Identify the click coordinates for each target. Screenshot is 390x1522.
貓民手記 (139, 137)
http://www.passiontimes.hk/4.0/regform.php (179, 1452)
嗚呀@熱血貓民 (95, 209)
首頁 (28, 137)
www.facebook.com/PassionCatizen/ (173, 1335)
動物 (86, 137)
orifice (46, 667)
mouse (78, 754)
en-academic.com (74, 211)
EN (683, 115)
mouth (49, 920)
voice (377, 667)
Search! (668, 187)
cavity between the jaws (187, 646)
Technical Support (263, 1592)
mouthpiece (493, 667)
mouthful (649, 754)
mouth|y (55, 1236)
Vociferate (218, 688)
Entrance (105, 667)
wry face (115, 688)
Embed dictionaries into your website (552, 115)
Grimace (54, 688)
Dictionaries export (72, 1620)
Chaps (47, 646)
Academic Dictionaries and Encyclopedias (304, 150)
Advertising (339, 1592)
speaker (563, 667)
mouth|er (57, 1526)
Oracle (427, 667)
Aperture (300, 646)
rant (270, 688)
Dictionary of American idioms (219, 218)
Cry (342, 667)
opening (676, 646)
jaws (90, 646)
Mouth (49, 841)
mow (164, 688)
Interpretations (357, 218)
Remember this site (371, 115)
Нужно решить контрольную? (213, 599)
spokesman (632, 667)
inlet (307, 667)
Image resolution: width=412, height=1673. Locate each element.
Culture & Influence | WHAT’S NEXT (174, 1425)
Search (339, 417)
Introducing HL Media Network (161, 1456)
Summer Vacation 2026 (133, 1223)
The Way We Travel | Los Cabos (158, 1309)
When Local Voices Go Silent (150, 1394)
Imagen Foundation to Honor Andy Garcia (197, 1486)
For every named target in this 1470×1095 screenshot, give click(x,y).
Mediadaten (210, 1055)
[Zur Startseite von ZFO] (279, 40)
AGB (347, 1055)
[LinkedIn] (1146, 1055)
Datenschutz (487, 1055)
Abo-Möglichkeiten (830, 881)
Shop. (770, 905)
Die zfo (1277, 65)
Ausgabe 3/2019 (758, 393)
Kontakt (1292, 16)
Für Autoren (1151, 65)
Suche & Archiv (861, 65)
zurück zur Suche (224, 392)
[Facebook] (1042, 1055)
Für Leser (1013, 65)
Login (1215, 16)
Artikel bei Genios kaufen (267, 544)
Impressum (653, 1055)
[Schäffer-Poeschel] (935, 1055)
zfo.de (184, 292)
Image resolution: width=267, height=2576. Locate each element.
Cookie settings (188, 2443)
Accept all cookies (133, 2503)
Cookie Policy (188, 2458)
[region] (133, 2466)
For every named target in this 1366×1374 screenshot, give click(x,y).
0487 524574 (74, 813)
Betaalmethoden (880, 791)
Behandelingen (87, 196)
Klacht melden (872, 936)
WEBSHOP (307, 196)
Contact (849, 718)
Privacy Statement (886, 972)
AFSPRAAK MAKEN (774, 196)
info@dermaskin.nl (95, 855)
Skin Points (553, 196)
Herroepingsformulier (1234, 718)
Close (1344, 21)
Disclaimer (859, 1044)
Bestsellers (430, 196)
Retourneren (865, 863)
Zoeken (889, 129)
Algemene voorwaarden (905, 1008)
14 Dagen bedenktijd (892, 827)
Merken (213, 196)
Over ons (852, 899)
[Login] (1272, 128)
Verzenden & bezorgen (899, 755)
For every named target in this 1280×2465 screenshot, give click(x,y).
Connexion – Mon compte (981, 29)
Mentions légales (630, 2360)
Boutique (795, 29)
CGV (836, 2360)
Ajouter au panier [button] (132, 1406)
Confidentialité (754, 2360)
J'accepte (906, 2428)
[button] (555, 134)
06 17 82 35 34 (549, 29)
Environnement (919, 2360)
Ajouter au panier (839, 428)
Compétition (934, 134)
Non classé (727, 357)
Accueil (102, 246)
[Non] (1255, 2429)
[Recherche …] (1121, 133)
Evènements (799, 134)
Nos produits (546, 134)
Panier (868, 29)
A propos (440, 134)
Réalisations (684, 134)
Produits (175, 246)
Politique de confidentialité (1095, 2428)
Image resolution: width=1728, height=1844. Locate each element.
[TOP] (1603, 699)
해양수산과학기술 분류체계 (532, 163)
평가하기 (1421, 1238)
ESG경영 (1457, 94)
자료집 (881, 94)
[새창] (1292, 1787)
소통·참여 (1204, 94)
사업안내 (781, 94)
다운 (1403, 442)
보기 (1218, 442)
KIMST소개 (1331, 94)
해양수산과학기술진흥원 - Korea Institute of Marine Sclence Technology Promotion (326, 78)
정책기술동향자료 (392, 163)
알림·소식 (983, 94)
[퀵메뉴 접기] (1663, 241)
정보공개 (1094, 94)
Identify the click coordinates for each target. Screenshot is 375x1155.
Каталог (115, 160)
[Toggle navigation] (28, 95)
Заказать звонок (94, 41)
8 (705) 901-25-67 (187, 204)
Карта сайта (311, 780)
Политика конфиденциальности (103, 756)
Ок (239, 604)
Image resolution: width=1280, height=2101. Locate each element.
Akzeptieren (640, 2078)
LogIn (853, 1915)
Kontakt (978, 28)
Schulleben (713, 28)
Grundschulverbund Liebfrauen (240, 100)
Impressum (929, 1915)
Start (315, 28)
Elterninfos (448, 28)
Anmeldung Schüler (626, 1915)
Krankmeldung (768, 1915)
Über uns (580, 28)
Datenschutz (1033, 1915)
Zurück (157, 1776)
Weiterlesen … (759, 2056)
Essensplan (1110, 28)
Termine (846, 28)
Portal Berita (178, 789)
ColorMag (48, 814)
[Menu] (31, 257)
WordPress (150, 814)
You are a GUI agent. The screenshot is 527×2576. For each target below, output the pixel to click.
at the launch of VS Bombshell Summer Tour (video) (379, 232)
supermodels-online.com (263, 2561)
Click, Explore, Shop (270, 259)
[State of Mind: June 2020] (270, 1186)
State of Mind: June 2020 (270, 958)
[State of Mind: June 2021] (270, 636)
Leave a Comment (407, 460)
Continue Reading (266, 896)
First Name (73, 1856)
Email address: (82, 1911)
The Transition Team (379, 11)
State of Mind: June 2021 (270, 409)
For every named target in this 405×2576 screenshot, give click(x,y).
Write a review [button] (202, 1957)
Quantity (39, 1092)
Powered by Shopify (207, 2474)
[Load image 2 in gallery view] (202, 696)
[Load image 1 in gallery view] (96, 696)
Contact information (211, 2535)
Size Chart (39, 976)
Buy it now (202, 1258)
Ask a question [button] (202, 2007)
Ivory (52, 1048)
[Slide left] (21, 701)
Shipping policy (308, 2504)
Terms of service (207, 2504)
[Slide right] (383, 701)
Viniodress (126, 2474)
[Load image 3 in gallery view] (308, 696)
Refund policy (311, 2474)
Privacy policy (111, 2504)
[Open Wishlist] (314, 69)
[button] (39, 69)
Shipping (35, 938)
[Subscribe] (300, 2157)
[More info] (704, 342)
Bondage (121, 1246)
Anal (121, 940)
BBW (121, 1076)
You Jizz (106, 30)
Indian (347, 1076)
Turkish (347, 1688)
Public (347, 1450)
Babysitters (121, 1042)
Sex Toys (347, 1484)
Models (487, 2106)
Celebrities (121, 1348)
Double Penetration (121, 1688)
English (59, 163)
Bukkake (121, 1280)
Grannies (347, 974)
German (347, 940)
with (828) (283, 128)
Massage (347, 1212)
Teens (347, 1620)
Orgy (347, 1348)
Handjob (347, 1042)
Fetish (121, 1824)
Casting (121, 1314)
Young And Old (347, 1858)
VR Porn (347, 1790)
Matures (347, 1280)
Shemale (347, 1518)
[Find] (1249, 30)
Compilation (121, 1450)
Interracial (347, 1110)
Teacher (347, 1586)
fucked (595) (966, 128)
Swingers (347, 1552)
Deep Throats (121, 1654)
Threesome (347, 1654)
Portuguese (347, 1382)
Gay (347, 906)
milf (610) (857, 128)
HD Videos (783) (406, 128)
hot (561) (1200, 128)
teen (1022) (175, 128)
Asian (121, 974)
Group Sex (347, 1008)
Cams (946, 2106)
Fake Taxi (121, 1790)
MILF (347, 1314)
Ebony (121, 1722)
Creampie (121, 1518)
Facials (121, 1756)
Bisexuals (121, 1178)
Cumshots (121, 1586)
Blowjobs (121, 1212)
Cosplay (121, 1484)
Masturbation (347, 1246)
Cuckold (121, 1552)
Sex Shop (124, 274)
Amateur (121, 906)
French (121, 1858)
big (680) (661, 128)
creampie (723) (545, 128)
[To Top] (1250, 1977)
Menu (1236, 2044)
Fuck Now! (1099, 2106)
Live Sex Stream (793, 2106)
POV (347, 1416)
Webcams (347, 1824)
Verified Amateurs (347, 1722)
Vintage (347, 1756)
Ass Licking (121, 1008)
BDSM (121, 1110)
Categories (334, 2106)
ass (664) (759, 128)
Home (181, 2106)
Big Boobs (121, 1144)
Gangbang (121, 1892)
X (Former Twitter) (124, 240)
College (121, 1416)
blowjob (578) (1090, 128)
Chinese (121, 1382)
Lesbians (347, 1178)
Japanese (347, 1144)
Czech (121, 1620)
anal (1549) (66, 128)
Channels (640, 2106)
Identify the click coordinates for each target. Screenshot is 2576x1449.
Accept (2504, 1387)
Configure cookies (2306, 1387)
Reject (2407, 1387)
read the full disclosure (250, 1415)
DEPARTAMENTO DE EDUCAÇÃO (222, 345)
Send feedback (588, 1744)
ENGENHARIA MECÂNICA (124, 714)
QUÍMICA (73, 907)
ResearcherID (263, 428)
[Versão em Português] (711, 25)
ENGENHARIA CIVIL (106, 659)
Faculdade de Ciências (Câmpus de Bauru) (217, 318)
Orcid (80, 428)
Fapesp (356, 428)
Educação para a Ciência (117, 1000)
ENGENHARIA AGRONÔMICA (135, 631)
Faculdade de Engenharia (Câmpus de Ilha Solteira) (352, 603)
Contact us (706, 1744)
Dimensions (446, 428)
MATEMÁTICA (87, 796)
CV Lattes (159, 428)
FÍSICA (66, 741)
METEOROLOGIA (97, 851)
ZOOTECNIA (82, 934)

# # # # # # #

■ WHAT IS NEEDED ■
Determine how many lines above contain "June" as a word or string. Give the number alone.

■ COMPLETED TASK ■
4